All members of a project in Hopsworks can launch the following types of applications through a project's Jobs service:

  • Python
  • Apache Spark

Launching a job of any type is very similar process, what mostly differs between job types is the various configuration parameters each job type comes with. After following this guide you will be able to create a Jupyter Notebook job.

UI#

Step 1: Jobs overview#

The image below shows the Jobs overview page in Hopsworks and is accessed by clicking Jobs in the sidebar.

Jobs overview
Jobs overview

Step 2: Create new job dialog#

Click New Job and the following dialog will appear.

Create new job dialog
Create new job dialog

Step 3: Set the job type#

By default, the dialog will create a Spark job. To instead configure a Jupyter Notebook job, select PYTHON.

Select Python job type
Select Python job type

Step 4: Set the notebook#

Next step is to select the Jupyter Notebook to run. You can either select From project, if the file was previously uploaded to Hopsworks, or Upload new file which lets you select a file from your local filesystem as demonstrated below. By default, the job name is the same as the file name, but you can customize it as shown.

Configure program
Configure program

Then click Create job to create the job.

Step 5 (optional): Set the Jupyter Notebook arguments#

In the job settings, you can specify arguments for your notebook script. Arguments must be in the format of -p arg1 value1 -p arg2 value2. For each argument, you must first provide -p, followed by the parameter name (e.g. arg1), followed by its value (e.g. value1). The next step is to read the arguments in the notebook which is explained in this guide.

Configure notebook arguments
Configure notebook arguments

Step 6 (optional): Additional configuration#

It is possible to also set following configuration settings for a PYTHON job.
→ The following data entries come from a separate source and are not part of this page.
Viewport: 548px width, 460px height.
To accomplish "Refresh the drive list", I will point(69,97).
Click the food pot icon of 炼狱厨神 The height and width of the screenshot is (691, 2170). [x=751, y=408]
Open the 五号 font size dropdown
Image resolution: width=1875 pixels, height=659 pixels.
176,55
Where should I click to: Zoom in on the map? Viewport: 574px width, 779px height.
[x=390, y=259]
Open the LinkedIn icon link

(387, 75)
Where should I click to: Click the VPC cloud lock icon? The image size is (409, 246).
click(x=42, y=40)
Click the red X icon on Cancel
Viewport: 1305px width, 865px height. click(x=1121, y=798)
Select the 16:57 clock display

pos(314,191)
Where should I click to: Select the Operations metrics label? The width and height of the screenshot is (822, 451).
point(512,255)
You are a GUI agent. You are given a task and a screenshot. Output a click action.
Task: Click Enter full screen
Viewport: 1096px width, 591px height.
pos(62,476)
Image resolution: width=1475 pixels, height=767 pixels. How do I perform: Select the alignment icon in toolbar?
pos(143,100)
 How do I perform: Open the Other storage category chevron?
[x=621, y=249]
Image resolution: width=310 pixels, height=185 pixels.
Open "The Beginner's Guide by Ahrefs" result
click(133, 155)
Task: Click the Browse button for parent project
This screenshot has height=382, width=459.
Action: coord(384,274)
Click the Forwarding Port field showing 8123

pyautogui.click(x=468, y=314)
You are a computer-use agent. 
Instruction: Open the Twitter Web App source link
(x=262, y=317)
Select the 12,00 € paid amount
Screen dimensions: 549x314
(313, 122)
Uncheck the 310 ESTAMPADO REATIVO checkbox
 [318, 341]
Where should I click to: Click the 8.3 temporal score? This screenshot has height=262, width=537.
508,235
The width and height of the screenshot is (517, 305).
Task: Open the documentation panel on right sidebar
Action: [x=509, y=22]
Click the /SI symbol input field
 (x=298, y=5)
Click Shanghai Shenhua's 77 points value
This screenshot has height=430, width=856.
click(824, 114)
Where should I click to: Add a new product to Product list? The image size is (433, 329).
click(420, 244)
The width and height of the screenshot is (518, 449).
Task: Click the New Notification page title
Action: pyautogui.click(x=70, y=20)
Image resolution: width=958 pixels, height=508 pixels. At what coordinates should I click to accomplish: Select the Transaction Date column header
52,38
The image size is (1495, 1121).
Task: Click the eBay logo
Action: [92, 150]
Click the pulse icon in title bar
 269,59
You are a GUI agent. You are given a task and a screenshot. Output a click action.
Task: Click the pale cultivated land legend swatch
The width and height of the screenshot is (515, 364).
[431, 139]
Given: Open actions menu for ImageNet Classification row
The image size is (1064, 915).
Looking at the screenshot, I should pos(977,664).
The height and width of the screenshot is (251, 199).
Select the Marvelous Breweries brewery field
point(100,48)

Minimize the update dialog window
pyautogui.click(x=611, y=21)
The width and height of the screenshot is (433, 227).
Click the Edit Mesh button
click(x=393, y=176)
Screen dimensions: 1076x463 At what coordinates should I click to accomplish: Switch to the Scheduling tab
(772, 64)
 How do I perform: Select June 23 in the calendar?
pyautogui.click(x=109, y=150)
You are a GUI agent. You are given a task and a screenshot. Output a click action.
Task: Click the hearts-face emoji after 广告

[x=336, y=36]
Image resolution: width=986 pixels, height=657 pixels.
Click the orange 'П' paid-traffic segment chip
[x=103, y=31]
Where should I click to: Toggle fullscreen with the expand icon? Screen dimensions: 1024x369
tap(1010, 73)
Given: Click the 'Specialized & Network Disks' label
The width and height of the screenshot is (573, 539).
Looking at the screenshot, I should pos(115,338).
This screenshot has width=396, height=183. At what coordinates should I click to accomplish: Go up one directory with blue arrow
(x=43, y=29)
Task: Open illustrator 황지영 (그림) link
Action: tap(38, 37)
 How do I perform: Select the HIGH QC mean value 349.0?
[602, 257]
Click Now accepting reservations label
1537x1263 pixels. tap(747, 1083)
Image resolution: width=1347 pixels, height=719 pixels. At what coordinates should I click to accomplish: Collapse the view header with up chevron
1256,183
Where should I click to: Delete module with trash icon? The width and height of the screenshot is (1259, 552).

  • Environment: The python environment to use
  • Container memory: The amount of memory in MB to be allocated to the Jupyter Notebook script
  • Container cores: The number of cores to be allocated for the Jupyter Notebook script
  • Additional files: List of files that will be locally accessible by the application You can always modify the arguments in the job settings.

Set the job type
Set the job type

Step 7: Execute the job#

Now click the Run button to start the execution of the job. You will be redirected to the Executions page where you can see the list of all executions.

Start job execution
Start job execution

Step 8: Visualize output notebook#

Once the execution is finished, click Logs and then notebook out to see the logs for the execution.

Visualize output notebook
Visualize output notebook

You can directly edit and save the output notebook by clicking Open Notebook.

Code#

Step 1: Upload the Jupyter Notebook script#

This snippet assumes the Jupyter Notebook script is in the current working directory and named notebook.ipynb.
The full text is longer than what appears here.